Le tentateur dont il avait entendu la voix l’autre nuit, parlait de nouveau en Nekhludov, pour le détourner de penser à ce qu’il devait, et le faire songer plutôt aux conséquences de ce qu’il voulait faire.

« Jamais tu ne feras rien de cette femme », — lui disait cette voix : — « tu ne réussiras qu’à te mettre au cou une pierre pour te noyer et t’empêcher d’être utile aux autres. Donne-lui de l’argent, tout celui qui est dans ton portefeuille, dis-lui adieu et finis-en de tout cela pour toujours. »

Mais il sentit qu’en cette minute s’accomplissait la chose la plus importante pour son âme, que sa vie intérieure se trouvait en ce moment comme placée sur une balance, et que le moindre poids, le moindre effort, la ferait pencher d’un côté ou de l’autre. Il fit cet effort après avoir appelé à son aide ce Dieu dont il avait, la veille, senti la présence dans son cœur ; et ce Dieu se manifesta en lui. Il résolut de tout lui dire, sur le champ.

— Katucha ! Je suis venu vers toi pour implorer ton pardon et tu ne m’as pas répondu ; tu ne m’as pas dit si tu m’as pardonné ou me pardonneras jamais, dit-il, se mettant à la tutoyer.

Elle ne l’écoutait pas et continuait à épier tour à tour la main et le sous-directeur. Au moment où celui-ci se retournait, elle étendit la main d’un geste rapide, saisit le billet, et le cacha dans sa ceinture.

— C’est étrange, ce que vous me dites, — dit-elle avec un sourire qui lui parut méprisant.

Nekhludov sentait en elle une sorte de haine pour lui, l’empêchant de pénétrer dans son cœur.

Mais, chose étrange, non seulement cette impression ne le détournait pas d’elle, au contraire, elle l’attirait encore davantage avec une force nouvelle, particulière. Il se sentait le devoir de réveiller cette âme, coûte que coûte ; et plus la tâche lui semblait difficile, plus elle l’attirait. Jamais il n’avait éprouvé, ni pour elle ni pour personne, un sentiment semblable à celui qu’il éprouvait maintenant pour elle, et dans ce sentiment il n’y avait rien de personnel : il ne désirait rien pour lui-même, mais uniquement qu’elle cessât d’être telle qu’il la voyait maintenant, pour redevenir telle qu’il l’avait vue jadis.
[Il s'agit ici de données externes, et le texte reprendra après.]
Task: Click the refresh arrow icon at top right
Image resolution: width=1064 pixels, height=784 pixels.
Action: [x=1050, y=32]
— Katucha, pourquoi me parler ainsi. Tu sais bien que je te connais, que je me souviens de ce que tu étais à Panovo…

— À quoi bon éveiller les vieux souvenirs — répondit-elle sèchement.
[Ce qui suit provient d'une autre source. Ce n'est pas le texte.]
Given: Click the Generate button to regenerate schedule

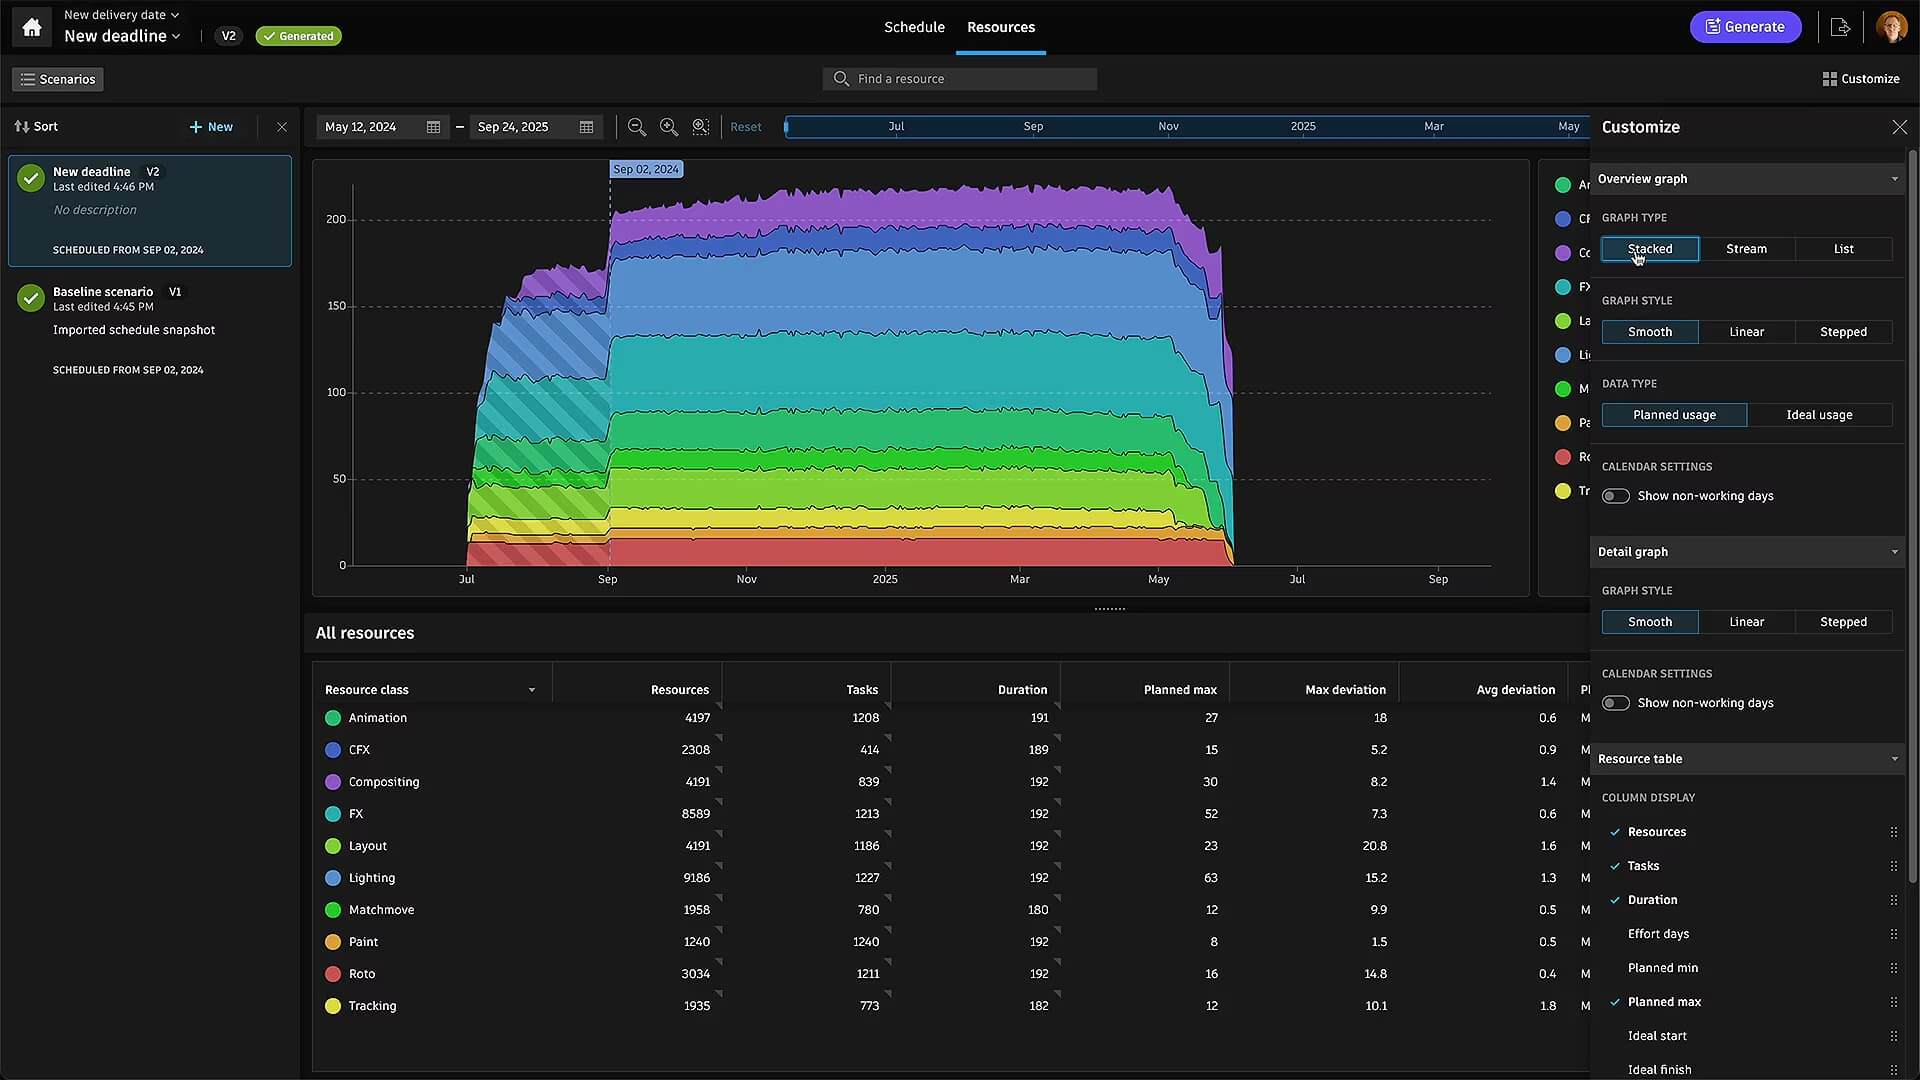Looking at the screenshot, I should [x=1745, y=26].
— Je me souviens de tout cela pour effacer, pour réparer ma faute, Katucha, — poursuivit-il ; et il allait lui dire qu’il était prêt à l’épouser, mais il rencontra son regard et y lut quelque chose de si terrible, de si vil, de si repoussant, qu’il ne trouva pas la force d’achever.
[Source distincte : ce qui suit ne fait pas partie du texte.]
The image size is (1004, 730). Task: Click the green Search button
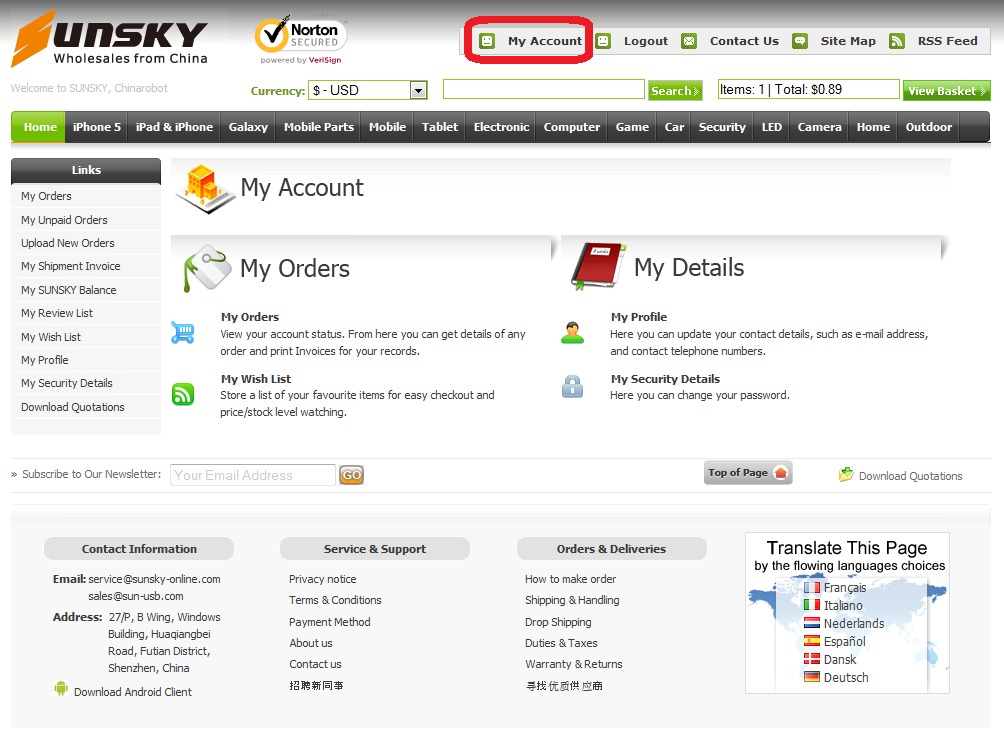point(674,90)
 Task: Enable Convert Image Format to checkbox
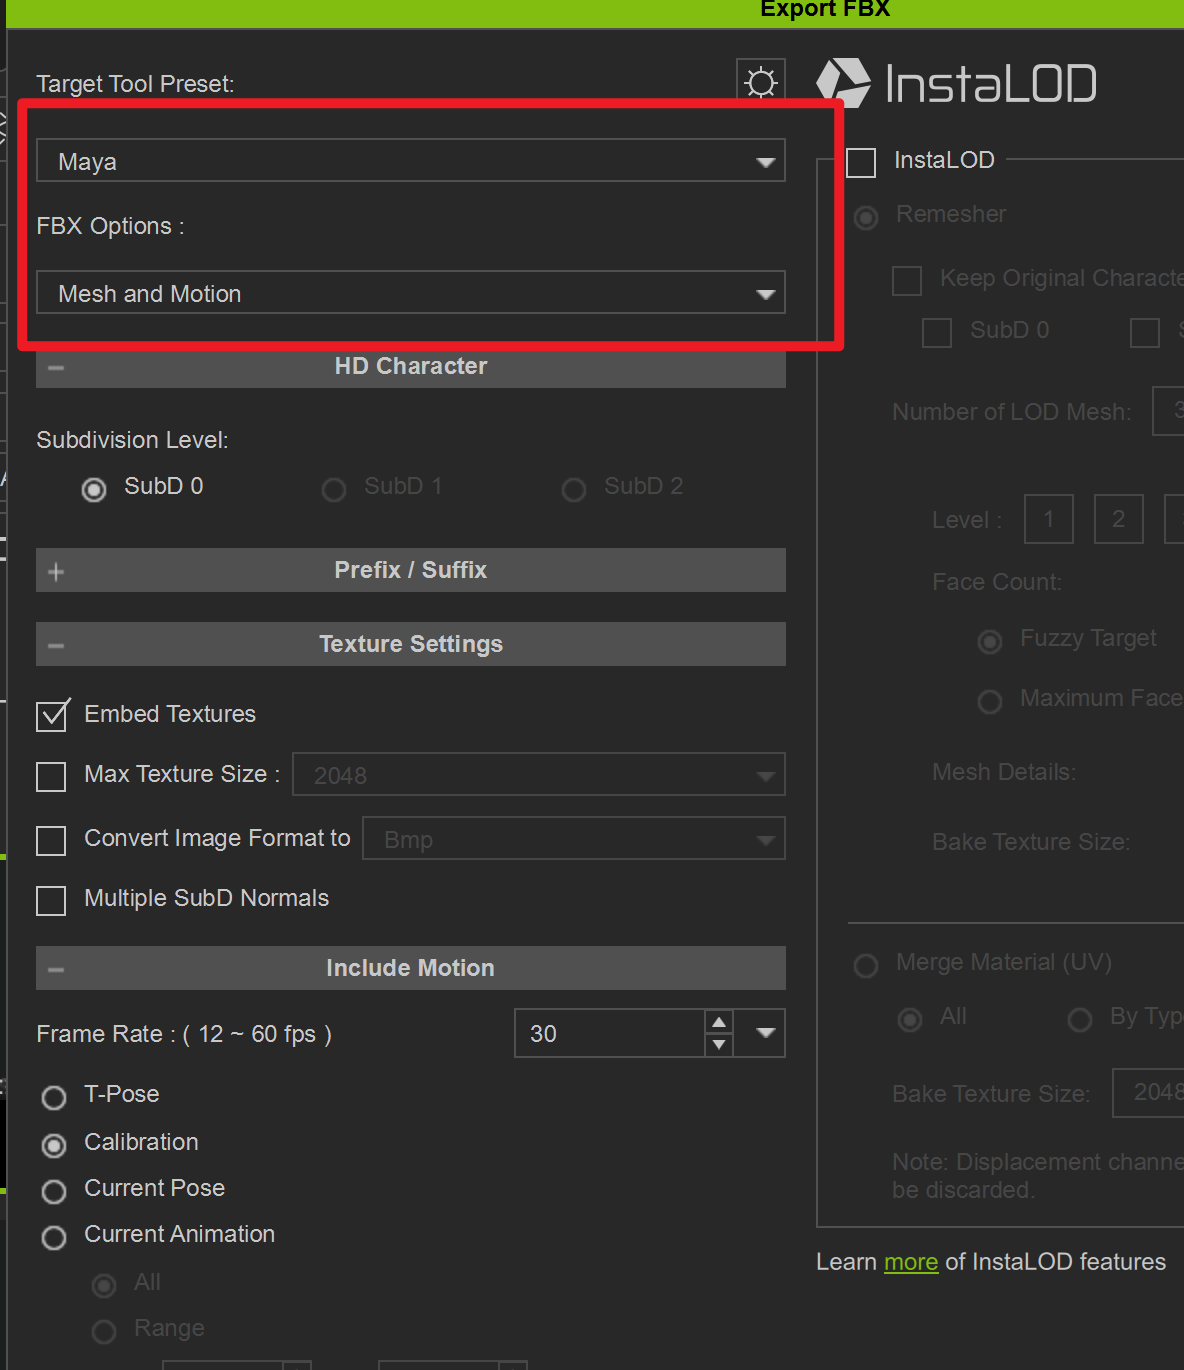51,840
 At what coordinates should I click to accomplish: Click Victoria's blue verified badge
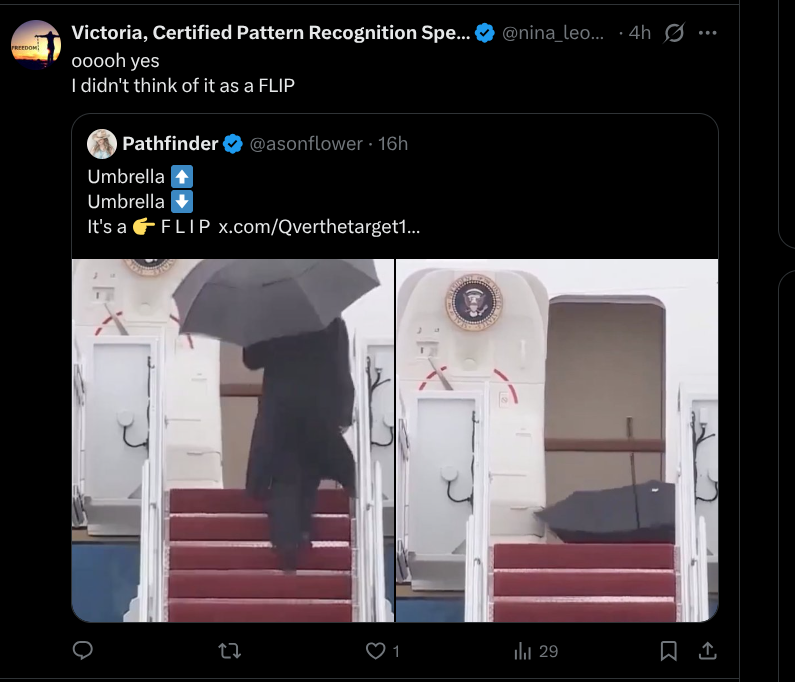485,33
À ce moment, les visiteurs commencèrent à sortir. Le sous directeur s’approcha de Nekhludov et l’informa que le moment était venu de clore l’entretien. Maslova se leva, attendant avec résignation le moment de se retirer.

— Au revoir ; j’ai encore bien des choses à vous dire, mais, comme vous voyez, maintenant on ne peut pas ; — dit Nekhludov en lui tendant la main. — Je reviendrai vous voir.

— Vous avez tout dit, il me semble…

Elle lui toucha la main, mais ne la serra pas.

— Non ; mais je tâcherai d’obtenir l’autorisation de vous voir plus librement, et alors je vous dirai la chose très importante que j’ai à vous dire, — fit Nekhludov.

— Eh bien ! venez, — répondit-elle, retrouvant pour lui le sourire qu’elle accordait aux hommes à qui elle voulait plaire.

— Vous êtes plus proche de moi qu’une sœur, — dit Nekhludov.

— C’est étrange, — fit-elle, en hochant la tête ; et elle disparut derrière le grillage.